In der Botschaft zur Änderung des Kindes- und Erwachsenenschutzrechts vom 28. Juni 2006 schreibt der Bundesrat auf Seite 7084: "Die Umschreibung der Beschwerdebefugnis lehnt sich materiell an Artikel 420 ZGB an." Gemäss der alten Fassung im ZGB, das habe ich vorhin auch zitiert, hatten die Gemeinden das Beschwerderecht. Das Parlament ging also davon aus, als es hier im Dezember 2008 dieses Gesetz verabschiedete, dass die Gemeinden nach wie vor die Beschwerdebefugnis haben.
Nun kommt das Bundesgericht: Das Bundesgericht verneint mit Entscheid vom 28. März 2014 die Beschwerdelegitimation der kostenpflichtigen Gemeinden. Es argumentiert, es bestehe kein tatsächliches Interesse, es müsste ein rechtlich geschütztes Interesse bestehen, damit eine Gemeinde die Beschwerdebefugnis hätte. Nun, diese Finesse hatten wir in den Kommissionen nicht diskutiert. Wir gingen in der Kommission für Rechtsfragen des Nationalrates 2008 einfach davon aus, dass die Gemeinde nach wie vor die Beschwerdelegitimation hat. Es ging nicht um die Frage, ob es um ein rechtlich geschütztes Interesse oder um ein tatsächliches Interesse geht. Diese Unterscheidung, diese Finesse mag wohl aus rechtlicher Sicht, aus Sicht des Bundesgerichtes richtig sein. Aber das war ganz klar nicht die Meinung des Parlamentes, als es 2008 dieses Gesetz verabschiedete.
Die Verneinung des Beschwerderechts hat das Bundesgericht neu eingeführt, und es geht jetzt darum, dass wir das, was wir 2008 eigentlich beschlossen haben, wieder einführen, nämlich das Beschwerderecht für die Gemeinden. Es ist nämlich stossend, wenn die Gemeinde bzw. das Sozialamt einer Gemeinde oder eine Schulbehörde Sachverhaltsabklärungen durchführen muss - durchführen muss! -, die getroffenen Massnahmen aber nicht im Interesse von Kindern und Erwachsenen hinterfragen und nicht einer gerichtlichen Überprüfung zuführen darf. Das kann es nicht sein! Das ist meines Erachtens sehr stossend. Das hat ja auch der Kanton Schaffhausen festgestellt und so argumentiert. Auch in verschiedenen Vorstössen in den Kantonen wird argumentiert, dass das so nicht sein kann.
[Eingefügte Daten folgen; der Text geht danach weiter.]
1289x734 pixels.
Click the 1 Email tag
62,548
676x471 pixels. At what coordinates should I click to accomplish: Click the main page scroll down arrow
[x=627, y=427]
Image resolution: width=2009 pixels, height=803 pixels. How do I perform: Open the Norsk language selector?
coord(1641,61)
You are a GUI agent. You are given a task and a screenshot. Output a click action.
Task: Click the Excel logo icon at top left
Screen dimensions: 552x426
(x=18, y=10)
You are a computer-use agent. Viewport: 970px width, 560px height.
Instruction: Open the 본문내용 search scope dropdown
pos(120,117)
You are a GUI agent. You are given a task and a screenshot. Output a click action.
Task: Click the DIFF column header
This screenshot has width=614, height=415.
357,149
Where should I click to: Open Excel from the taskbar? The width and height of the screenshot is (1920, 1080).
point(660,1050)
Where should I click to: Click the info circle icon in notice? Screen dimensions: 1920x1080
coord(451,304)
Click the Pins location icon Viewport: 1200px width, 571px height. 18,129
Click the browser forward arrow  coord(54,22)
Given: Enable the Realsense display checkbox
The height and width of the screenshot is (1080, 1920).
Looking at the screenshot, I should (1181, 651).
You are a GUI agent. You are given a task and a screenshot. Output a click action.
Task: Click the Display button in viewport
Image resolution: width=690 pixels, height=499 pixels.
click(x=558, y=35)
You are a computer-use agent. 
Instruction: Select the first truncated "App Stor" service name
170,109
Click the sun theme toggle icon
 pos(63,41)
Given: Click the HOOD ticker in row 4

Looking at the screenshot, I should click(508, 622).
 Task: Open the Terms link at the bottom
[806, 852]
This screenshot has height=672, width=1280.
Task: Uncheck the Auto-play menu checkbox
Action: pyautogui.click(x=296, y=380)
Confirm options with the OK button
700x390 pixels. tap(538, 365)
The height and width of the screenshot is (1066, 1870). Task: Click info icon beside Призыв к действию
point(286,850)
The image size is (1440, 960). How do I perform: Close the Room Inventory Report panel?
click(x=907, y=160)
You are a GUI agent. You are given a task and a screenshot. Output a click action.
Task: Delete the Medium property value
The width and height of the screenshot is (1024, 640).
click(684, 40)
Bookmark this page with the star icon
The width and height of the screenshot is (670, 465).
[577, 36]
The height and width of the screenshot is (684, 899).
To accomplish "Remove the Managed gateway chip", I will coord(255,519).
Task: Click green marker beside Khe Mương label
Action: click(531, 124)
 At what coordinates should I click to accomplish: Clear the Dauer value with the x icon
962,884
Warum werden örtliche Behörden und Stellen gezwungen, bei den Sachverhaltsermittlungen mitzuwirken? Weil örtliche Behörden und Stellen infolge der besseren Kenntnisse mehr Möglichkeiten in Bezug auf die Ressourcenerschliessung haben. Das ist nicht eine Feststellung von mir, das können Sie in den Empfehlungen der Konferenz der kantonalen Vormundschaftsbehörden vom 7. Dezember 2007 im Vorfeld zum neuen Kindes- und Erwachsenenschutzrecht nachlesen.
Auch diese Konferenz wollte also, dass Gemeinden zur Beschwerde legitimiert sind. Ich bitte Sie, dieses vom Bundesgericht in der Zwischenzeit verneinte Recht wieder einzuführen - zum Wohl von Erwachsenen, zum Wohl von Kindern. Wo keine Familienmitglieder vorhanden sind, sollen die Gemeinden dafür sorgen können, dass Entscheide zu Personen einer gerichtlichen Überprüfung zugeführt werden.[GZ]
Herzlichen Dank für Ihre Unterstützung!